In Jesus—and most of all in his Incarnation and at the Cross—we see the very character of God on display.  It’s as we think and meditate on and ponder Jesus’ giving of himself that we begin to understand God and his character.  This is an incredibly rich passage, but we have to come back to Paul’s main point.  In the Incarnation and in the Cross we see the mind of Christ—a mind of humble self-giving.  And Paul tells us: “Have this mind among yourselves, which is yours in Christ Jesus.”

Brothers and sisters, how much of our lives are spent grasping as opposed to giving?  This works out in a thousand different ways.  We are people immensely blessed in material things.  Even the poorest of us is rich by global standards.  But we find it so hard to let go—it’s much easier to grasp than to give.  God has enriched us all with talents and with gifts that he intends for us to use in the service of his kingdom—to build his Church—but again, it’s all too often easier to grasp than to give.  Maybe most importantly, he’s called us to a ministry of forgiveness and reconciliation and healing.  We’ve all been hurt and we’ve all hurt others.  We live in the midst of broken relationships.  And yet because of our pride, it’s much easier to grasp than to give.  The fractures and schisms of the larger church and the broken relationships and “church-hopping” over petty issues we see at the local level are evidence that we are not living out the mind of Christ as we should.  And yet it is in our ministry of forgiveness and in our unity as the Church that we should be living out the mind of Christ in the most profound way possible.  Jesus humbled himself, pouring himself out, to restore us to himself.  He was the one hurt.  He was truly the innocent party, but he gave anyway instead of grasping his pride.  One of the most profound witnesses we can offer the world, my friends, is to stop grasping our pride and instead give to others the same grace that God has shown to us in Jesus.

These are hard things to do, but the more we do them, the easier they become.  But remember what St.
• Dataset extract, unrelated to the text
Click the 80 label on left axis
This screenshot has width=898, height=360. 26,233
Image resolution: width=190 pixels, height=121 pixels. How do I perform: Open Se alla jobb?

Paul says: This is the mind of Christ, but it is our mind too.  Brothers and sisters, we have been baptised into Christ Jesus and what is his is now ours.  And so as we walk through the events of Jesus’ death and resurrection this coming week, think of the “mind of Christ” and what it means for us as his people.  Think on the practical ways that we can give of ourselves instead of grasping for ourselves.  And when the challenge and the hardness of it all hits you, remember your baptism and remember that here at his Table he offers us grace and new life.  Here we recall that he humbled himself and gave his all for us and here we find the grace needed to live the life he has purchased for us.

Pray our collect again with me: “Almighty and everliving God, in your tender love for mankind you sent your Son our Saviour Jesus Christ to take upon him our nature, and to suffer death upon the cross, giving us the example of his great humility:  Mercifully grant that we may walk in the way of his suffering, and also share in his resurrection; through Jesus Christ our Lord, who lives and reigns with you and the Holy Spirit, one God, for ever and ever.  Amen.”